◆ PROBLEM REQUIREMENTS ◆
Each record must be repeated exactly. None may be dropped.

◆ RECORDS SUPPLIED ◆
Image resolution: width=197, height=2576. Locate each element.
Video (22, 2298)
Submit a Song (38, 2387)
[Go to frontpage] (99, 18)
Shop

◆ WRITTEN ANSWER ◆
Image resolution: width=197, height=2576. Locate each element.
Video (22, 2298)
Submit a Song (38, 2387)
[Go to frontpage] (99, 18)
Shop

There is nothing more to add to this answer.